[[ Record excerpts, beginning ]]

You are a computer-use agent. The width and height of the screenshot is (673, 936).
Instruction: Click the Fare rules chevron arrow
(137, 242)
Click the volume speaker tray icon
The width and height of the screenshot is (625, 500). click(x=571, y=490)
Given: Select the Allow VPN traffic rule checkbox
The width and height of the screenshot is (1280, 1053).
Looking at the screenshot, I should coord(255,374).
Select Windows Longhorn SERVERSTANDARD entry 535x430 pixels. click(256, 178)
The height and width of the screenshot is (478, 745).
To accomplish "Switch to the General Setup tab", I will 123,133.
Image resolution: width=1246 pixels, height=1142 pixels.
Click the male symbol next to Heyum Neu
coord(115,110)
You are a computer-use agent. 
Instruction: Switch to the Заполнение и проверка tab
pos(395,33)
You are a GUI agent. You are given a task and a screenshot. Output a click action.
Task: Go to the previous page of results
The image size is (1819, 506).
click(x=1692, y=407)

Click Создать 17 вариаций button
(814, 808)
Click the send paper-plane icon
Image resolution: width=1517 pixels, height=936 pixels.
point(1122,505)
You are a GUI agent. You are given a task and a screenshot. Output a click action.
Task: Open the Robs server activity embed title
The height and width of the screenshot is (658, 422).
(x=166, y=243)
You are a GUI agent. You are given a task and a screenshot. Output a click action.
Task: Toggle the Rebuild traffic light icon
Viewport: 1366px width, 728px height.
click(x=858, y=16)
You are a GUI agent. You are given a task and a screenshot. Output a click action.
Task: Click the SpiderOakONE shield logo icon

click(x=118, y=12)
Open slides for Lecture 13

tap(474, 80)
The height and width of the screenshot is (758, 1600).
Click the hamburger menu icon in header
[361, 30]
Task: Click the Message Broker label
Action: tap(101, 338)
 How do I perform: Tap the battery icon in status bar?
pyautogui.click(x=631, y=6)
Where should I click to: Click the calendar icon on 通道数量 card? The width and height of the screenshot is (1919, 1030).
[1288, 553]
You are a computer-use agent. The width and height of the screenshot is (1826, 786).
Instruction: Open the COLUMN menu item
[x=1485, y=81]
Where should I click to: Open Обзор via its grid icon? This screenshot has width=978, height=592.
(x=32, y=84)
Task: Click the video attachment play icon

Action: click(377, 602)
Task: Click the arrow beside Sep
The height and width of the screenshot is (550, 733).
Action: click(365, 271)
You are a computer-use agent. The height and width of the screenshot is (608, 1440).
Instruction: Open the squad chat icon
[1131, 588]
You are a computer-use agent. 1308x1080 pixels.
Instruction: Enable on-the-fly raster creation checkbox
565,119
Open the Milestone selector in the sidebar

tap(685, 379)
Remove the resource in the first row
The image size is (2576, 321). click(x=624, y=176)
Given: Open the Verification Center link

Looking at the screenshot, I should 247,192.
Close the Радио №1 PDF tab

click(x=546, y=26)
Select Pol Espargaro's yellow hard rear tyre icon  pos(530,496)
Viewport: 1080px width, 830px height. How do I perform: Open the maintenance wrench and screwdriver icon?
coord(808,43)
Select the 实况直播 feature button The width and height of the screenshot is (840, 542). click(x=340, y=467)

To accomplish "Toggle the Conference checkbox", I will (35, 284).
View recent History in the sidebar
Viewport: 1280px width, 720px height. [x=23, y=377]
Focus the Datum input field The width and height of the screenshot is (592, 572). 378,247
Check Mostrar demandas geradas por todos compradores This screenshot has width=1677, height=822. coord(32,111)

[[ Record excerpts, end ]]

All that is wanted is a faithful reproduction of the line above with "Instruction: Click the", the line with "Task: Go to the previous page of results", and every line in between.

Instruction: Click the Fare rules chevron arrow
(137, 242)
Click the volume speaker tray icon
The width and height of the screenshot is (625, 500). click(x=571, y=490)
Given: Select the Allow VPN traffic rule checkbox
The width and height of the screenshot is (1280, 1053).
Looking at the screenshot, I should coord(255,374).
Select Windows Longhorn SERVERSTANDARD entry 535x430 pixels. click(256, 178)
The height and width of the screenshot is (478, 745).
To accomplish "Switch to the General Setup tab", I will 123,133.
Image resolution: width=1246 pixels, height=1142 pixels.
Click the male symbol next to Heyum Neu
coord(115,110)
You are a computer-use agent. 
Instruction: Switch to the Заполнение и проверка tab
pos(395,33)
You are a GUI agent. You are given a task and a screenshot. Output a click action.
Task: Go to the previous page of results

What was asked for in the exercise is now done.